DIRECTION A: Name every person identified by name in the Cape Breton cleanup excerpt.
DIRECTION B: Please pick up the Cape Breton cleanup excerpt after its final sentence and continue it.

EXTRACT:

● ● ● ●

Murphy said staff from an SPCA office in the Halifax area would pick up the 19 dogs, 25 cats and one rabbit and place them in other shelters across the province.

On another front, McDougall said there’s plenty of evidence Cape Bretoners are pulling together to get the job done, though a proper cleanup is days away.

As an example she pointed to a gaggle of young players with the Glace Bay Minor Hockey Association, who showed up on her street wearing their jerseys and toting shovels.

“I looked out my window and I see these smiling, wonderful faces,” the mayor said, recalling how they provided a welcome break from a video conference with municipal officials. “They were waving to me through the window.”

Earlier in the day, shovels were also handed to officer cadets at the nearby Canadian Coast Guard College.

The cadets started shovelling near the college in the Westmount area on Monday, but 100 of them were expected to board school buses Wednesday to help vulnerable residents in other neighbourhoods.

Harvey Vardy, the coast guard’s regional director of response programs, said provincial emergency officials would decide where to send them.

● ● ● ●

DATA:
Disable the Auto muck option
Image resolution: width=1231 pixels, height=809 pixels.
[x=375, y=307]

● ● ● ●

EXPECTED OUTPUT A: Murphy, McDougall, Harvey Vardy

EXPECTED OUTPUT B:
On Monday, federal Emergency Preparedness Minister Harjit Sajjan said three coast guard helicopters would be made available to help with potential evacuations or to shuttle essential supplies, including fuel.

Vardy said the helicopters are stationed at the Sydney airport, but they have yet to be put to use. “There has been no formal request for the coast guard helicopters,” Vardy said.

The provincial government has said more than 1,000 people are working around the clock using about 400 pieces of equipment to clear snow across Nova Scotia.

Despite the transportation problems in Cape Breton, McDougall said food and fuel supplies were in good shape, mainly because the Canso Causeway, which connects the island with the mainland, has remained clear.